Harry’s Mask Is Done

Yes, I finally finished the paper mache mask of Nancy’s beautiful greyhound, Harry. As you may recall, this is the mini-mask I volunteered to make for a fundraising event for a sighthound rescue group. I’m embarrassed to see that I started this little paper mache mask on May 24 – almost two months ago! Of course, there were a few little distractions along the way (I put my house on the market, for instance…)

Now that he’s done, I’m really happy with this mask. He will be shipped off to Nancy today, and I know I’m going to miss having him around. Harry has such a sweet face.

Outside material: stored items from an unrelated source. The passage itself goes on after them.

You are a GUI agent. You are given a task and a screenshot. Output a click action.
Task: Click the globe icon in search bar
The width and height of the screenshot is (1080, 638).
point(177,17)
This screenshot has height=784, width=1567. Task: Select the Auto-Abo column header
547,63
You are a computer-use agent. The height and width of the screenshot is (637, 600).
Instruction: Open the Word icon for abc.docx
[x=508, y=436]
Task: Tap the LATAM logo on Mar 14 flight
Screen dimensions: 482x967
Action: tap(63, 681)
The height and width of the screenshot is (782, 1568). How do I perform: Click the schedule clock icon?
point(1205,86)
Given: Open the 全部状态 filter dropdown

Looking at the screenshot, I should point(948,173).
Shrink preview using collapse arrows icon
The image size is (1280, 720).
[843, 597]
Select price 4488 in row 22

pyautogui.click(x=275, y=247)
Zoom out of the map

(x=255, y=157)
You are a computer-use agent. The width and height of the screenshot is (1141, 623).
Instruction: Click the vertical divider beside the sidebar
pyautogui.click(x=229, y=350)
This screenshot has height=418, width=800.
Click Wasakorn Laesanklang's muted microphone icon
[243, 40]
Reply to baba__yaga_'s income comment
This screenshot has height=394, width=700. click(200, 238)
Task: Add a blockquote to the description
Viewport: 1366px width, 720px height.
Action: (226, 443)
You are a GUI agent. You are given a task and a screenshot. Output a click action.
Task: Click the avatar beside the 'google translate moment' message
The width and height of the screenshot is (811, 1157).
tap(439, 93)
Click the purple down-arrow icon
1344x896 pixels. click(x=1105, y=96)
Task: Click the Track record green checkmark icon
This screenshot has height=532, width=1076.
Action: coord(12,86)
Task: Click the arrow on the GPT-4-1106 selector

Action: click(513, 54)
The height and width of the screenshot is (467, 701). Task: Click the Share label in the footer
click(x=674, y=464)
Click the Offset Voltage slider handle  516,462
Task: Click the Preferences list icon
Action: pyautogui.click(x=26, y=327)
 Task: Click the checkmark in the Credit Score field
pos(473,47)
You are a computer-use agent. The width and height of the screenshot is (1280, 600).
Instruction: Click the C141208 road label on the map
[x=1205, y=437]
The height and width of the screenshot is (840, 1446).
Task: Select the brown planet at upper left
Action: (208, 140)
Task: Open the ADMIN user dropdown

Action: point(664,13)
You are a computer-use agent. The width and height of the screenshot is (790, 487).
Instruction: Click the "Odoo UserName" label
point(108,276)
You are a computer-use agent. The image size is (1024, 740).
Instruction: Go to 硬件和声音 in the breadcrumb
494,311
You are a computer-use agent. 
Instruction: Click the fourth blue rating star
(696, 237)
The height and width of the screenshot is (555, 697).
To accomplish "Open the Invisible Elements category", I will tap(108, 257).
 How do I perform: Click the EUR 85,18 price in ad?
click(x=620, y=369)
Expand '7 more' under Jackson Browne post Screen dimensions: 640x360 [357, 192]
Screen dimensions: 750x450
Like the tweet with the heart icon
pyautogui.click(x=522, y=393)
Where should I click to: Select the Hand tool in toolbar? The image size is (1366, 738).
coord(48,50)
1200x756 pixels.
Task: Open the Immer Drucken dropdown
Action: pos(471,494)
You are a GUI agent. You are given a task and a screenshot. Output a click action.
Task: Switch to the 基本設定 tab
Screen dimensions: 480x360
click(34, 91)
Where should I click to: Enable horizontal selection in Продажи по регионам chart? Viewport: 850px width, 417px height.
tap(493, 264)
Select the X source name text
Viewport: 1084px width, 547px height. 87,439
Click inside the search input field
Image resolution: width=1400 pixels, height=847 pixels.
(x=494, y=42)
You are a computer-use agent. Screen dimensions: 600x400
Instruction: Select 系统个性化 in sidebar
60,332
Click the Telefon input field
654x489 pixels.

In case you’re wondering, I used the same methods for this mask that you’ll find in the video series about the paper mache Pantalone mask (and in my book about making masks, too, of course πŸ™‚ ). I started out, back in May, making a greyhound skull to use as a form – that worked really well, but I didn’t actually like the mask I ended up with, so I started over. Then I didn’t like the second one either, and started over again. (I learned a lot about making portrait masks during this project!) This last time, I created the form out of Super Sculpey, just like the Pantalone mask in the video. Since I was deep into my house-selling project by then, I didn’t have time to take progress photos.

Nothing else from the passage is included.